The incidence of HF, cardiovascular death, and all-cause mortality are reported as percentages. Cox proportional hazards models were used to determine the hazard ratio (HR) and 95% confidence intervals (CIs) as a measure of the relative risk of incident events. The models were then adjusted for the demographic variables, including age, gender, and race. Subsequently, the covariates that have been previously validated as predictors of incident HF in the CHS were added to the models as adjustments,21 including CHD, valvular abnormality, a history of a cerebrovascular event, diabetes, systolic blood pressure, ankle-arm index, glucose, creatinine, C-reactive protein, electrocardiographically determined LV hypertrophy, ST-T segment abnormalities, atrial fibrillation, and the composite medication variable. Because the participants might have begun taking medications during the course of follow-up, we also adjusted for the composite medication variable that was updated over time if they had ever used the medications included in the composite variable. To account for the effect of valvular disease, medication status, and the presence of CHD at study entry, separate models were used, stratifying for these measures.

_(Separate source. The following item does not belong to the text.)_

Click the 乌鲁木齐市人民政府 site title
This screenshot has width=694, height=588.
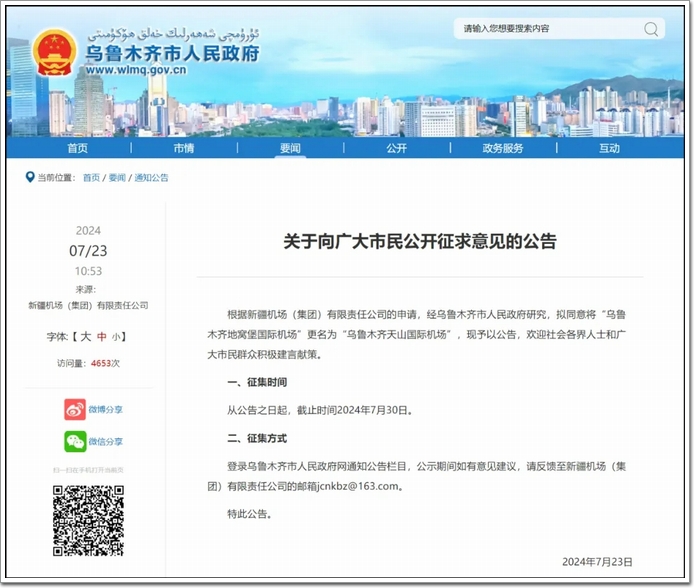[x=172, y=53]
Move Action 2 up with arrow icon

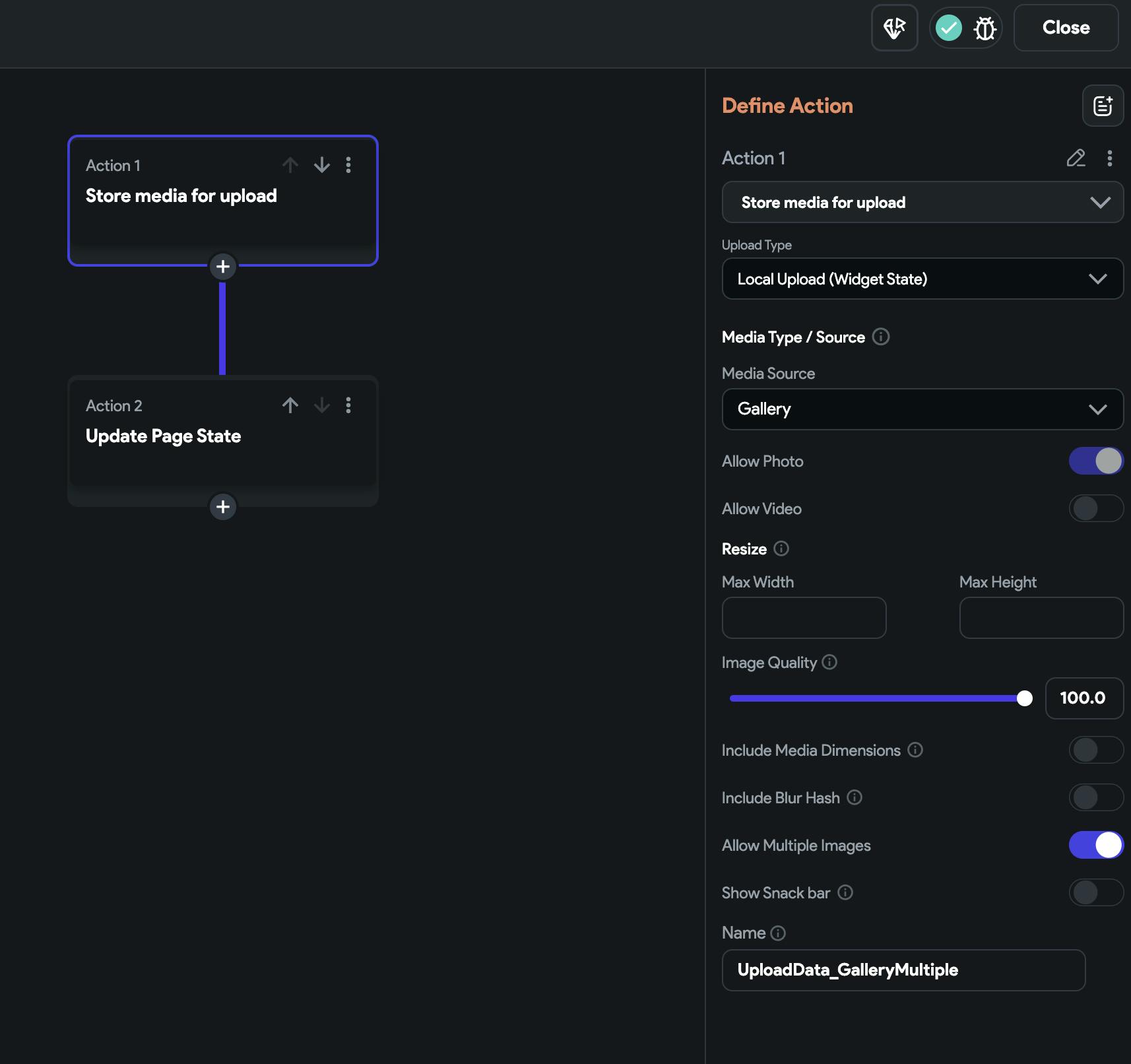coord(290,405)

The models were constructed to analyze the effect of interim cardiovascular events on the subsequent outcomes. We examined the role of interim events as a covariate in the time-dependent Cox proportional hazards models. Two-tailed probabilities were examined at a 2-sided α level of <0.05. Statistical analyses were performed using the Statistical Package for Social Sciences (SPSS, Chicago, Illinois) and STATA (StataCorp, College Station, Texas).
Results
At baseline, ALVSD was present in 410 participants (7.3%), of whom 65.6% had mildly impaired LV function and 34.4% had moderate to severely impaired LV function.
Two comparison groups were used, a “reference group” with normal LV function and no history of HF (n = 4,976), and a second group with SLVSD (n = 104). HF with a preserved ejection fraction (≥55%) was present in 159 subjects (2.8%), and these patients were not included in the remainder of the analyses.

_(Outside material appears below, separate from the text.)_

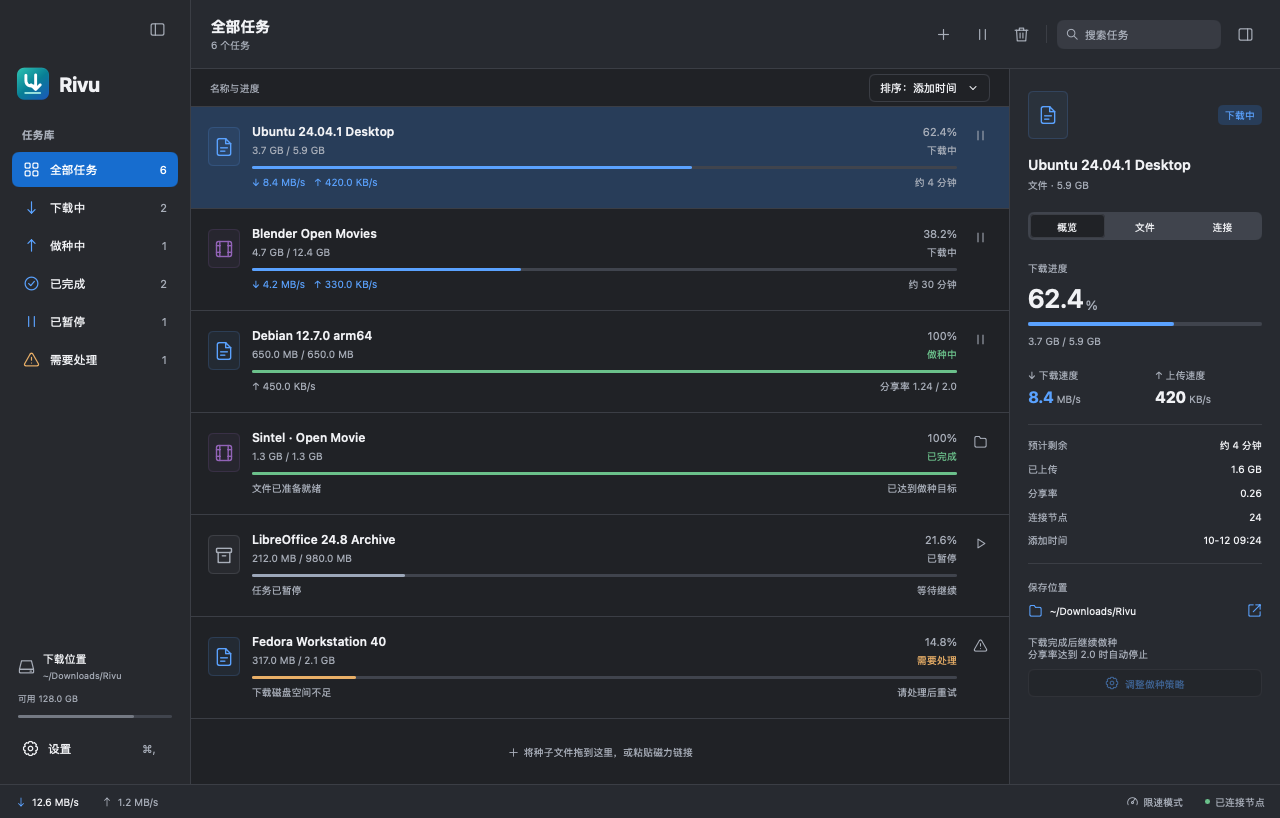Image resolution: width=1280 pixels, height=818 pixels.
Task: Switch to the 连接 tab
Action: [1222, 227]
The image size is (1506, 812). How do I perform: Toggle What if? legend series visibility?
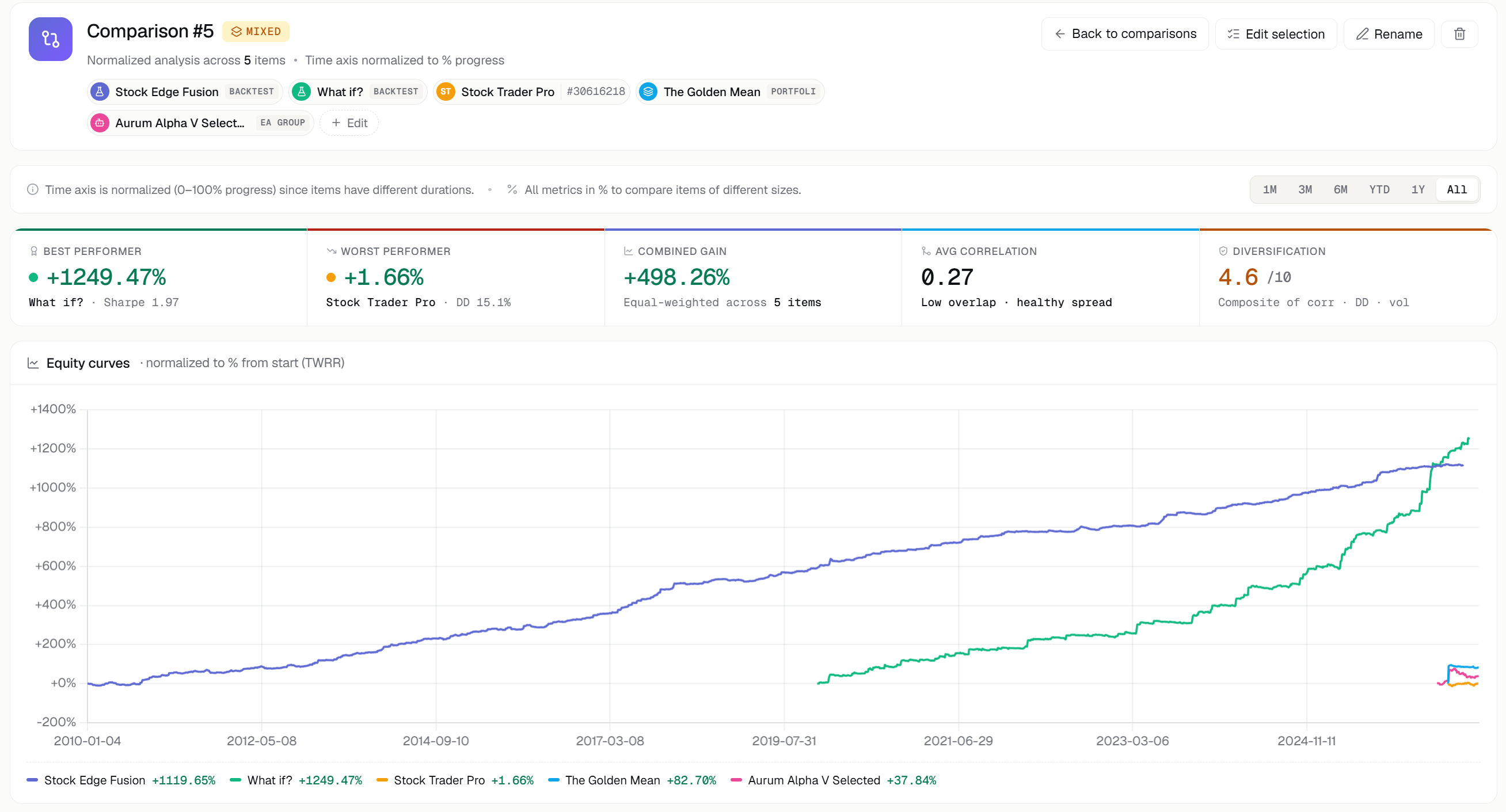tap(296, 780)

The baseline characteristics for those with ALVSD are listed in Table 1. Compared to the reference group, ALVSD was associated with older age, male gender, and multiple subclinical and clinical disease characteristics. Multivariate analyses indicated that the following variables were associated with ALVSD after adjusting for other demographic, clinical, and biologic markers: male gender (odds ratio [OR] 2.56, 95% CI 1.82 to 3.60), CHD (OR 3.93, 95% CI 3.00 to 5.13), LV hypertrophy (OR 1.96, 95% CI 1.24 to 3.10), atrial fibrillation (OR 2.00, 95% CI 1.03 to 3.90), BMI (OR 1.05, 95% CI 1.02 to 1.09), and angiotensin-converting enzyme inhibitor use (OR 1.64, 95% CI 1.04 to 2.58).

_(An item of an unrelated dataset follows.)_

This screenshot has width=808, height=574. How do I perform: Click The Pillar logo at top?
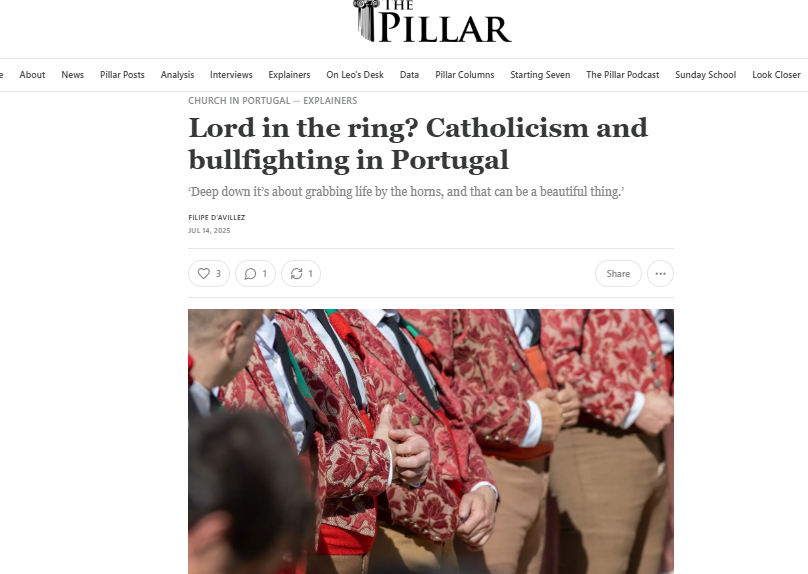click(432, 21)
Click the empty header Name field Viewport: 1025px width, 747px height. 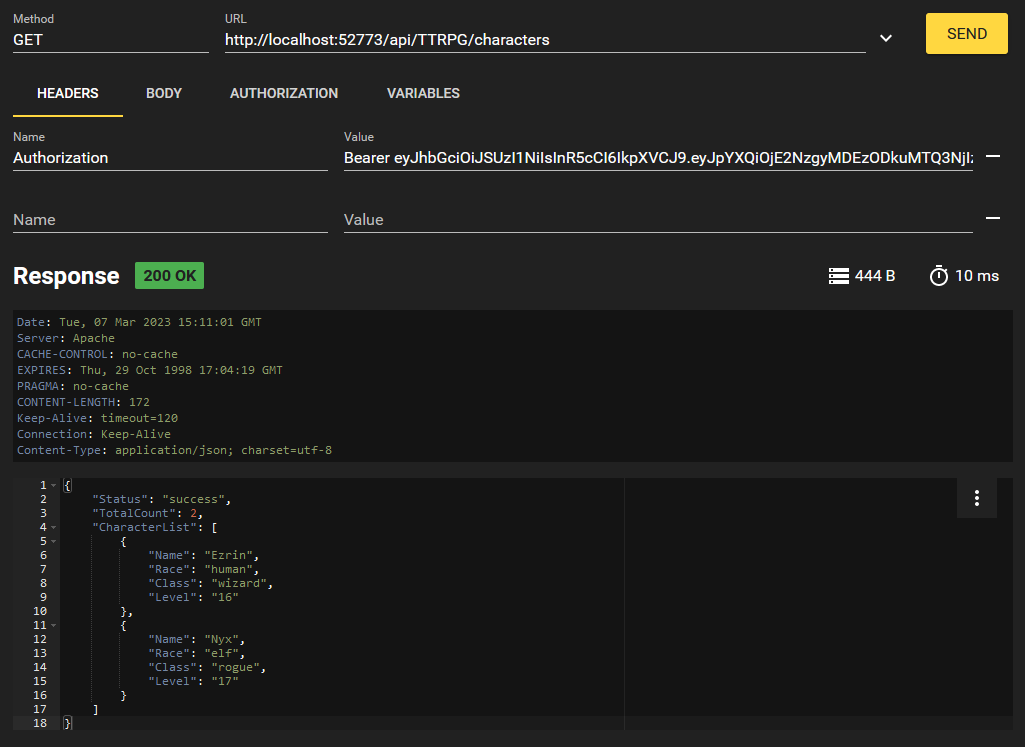(170, 220)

Compared to the participants with SLVSD, ALVSD was associated with male gender, nonblack race, and greater systolic and diastolic blood pressure but fewer characteristics of subclinical and clinical disease (Table 1). Of those with SLVSD, 38 (36.5%) had mildly impaired and 66 (63.5%) had moderate to severely impaired LV systolic function, the approximate inverse of the severity of LV systolic function noted for those with ALVSD. Multivariate analyses indicated that the following variables were associated with ALVSD, compared to SLVSD, after adjusting for the other demographic, clinical, and biologic markers: less CHD (OR 0.27, 95% CI 0.13 to 0.60), systolic blood pressure (OR 1.03, 95% CI 1.00 to 1.05), less angiotensin-converting enzyme inhibitor use (OR 0.40, 95% CI 0.16 to 0.96), less diuretic use (OR 0.18, 95% CI 0.07 to 0.46), and less digoxin use (OR 0.33, 95% CI 0.14 to 0.80).
The characteristics of the participants with ALVSD stratified by the severity of LV dysfunction are listed in Table 2. ALVSD with moderate to severe LV dysfunction (LV ejection fraction <45%) was associated with a lower ankle-arm index, less hypertension, less current smoking, CHD, LV hypertrophy, and the use of digoxin compared to those with mild LV dysfunction (LV ejection fraction 45% to 55%). Multivariate analyses revealed that, after adjusting for other demographic, clinical, and biologic markers, male gender (OR 2.31, 95% CI 1.04 to 5.15), CHD (OR 2.80, 95% CI 1.58 to 4.94), current nonsmoker (OR 0.28, 95% CI 0.10 to 0.78), and lower hemoglobin (OR 0.81, 95% CI 0.66 to 0.99) were associated with moderate to severe LV dysfunction compared to mild LV dysfunction among the participants with ALVSD.
Table 2. Comparison of baseline characteristics stratified by left ventricular (LV) dysfunction.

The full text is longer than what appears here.